------ DATA RECORDS ------

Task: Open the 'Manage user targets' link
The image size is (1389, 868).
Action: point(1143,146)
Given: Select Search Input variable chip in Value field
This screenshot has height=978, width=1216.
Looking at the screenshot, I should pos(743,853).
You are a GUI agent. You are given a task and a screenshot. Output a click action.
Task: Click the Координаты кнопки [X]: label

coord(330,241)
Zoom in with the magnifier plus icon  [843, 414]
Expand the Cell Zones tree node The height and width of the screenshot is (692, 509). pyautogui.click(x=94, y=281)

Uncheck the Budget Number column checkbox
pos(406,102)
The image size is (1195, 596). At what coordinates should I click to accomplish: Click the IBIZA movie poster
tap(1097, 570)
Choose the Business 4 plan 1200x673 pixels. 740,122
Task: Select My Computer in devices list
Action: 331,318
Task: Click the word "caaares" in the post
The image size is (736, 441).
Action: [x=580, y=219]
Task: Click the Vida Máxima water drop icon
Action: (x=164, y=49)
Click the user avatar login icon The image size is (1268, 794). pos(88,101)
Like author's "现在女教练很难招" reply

------

■ ABOUT THIS TASK
Give the material again, complete and unaltered.

■ ANSWER BOX
Task: Open the 'Manage user targets' link
The image size is (1389, 868).
Action: point(1143,146)
Given: Select Search Input variable chip in Value field
This screenshot has height=978, width=1216.
Looking at the screenshot, I should pos(743,853).
You are a GUI agent. You are given a task and a screenshot. Output a click action.
Task: Click the Координаты кнопки [X]: label

coord(330,241)
Zoom in with the magnifier plus icon  [843, 414]
Expand the Cell Zones tree node The height and width of the screenshot is (692, 509). pyautogui.click(x=94, y=281)

Uncheck the Budget Number column checkbox
pos(406,102)
The image size is (1195, 596). At what coordinates should I click to accomplish: Click the IBIZA movie poster
tap(1097, 570)
Choose the Business 4 plan 1200x673 pixels. 740,122
Task: Select My Computer in devices list
Action: 331,318
Task: Click the word "caaares" in the post
The image size is (736, 441).
Action: [x=580, y=219]
Task: Click the Vida Máxima water drop icon
Action: (x=164, y=49)
Click the user avatar login icon The image size is (1268, 794). pos(88,101)
Like author's "现在女教练很难招" reply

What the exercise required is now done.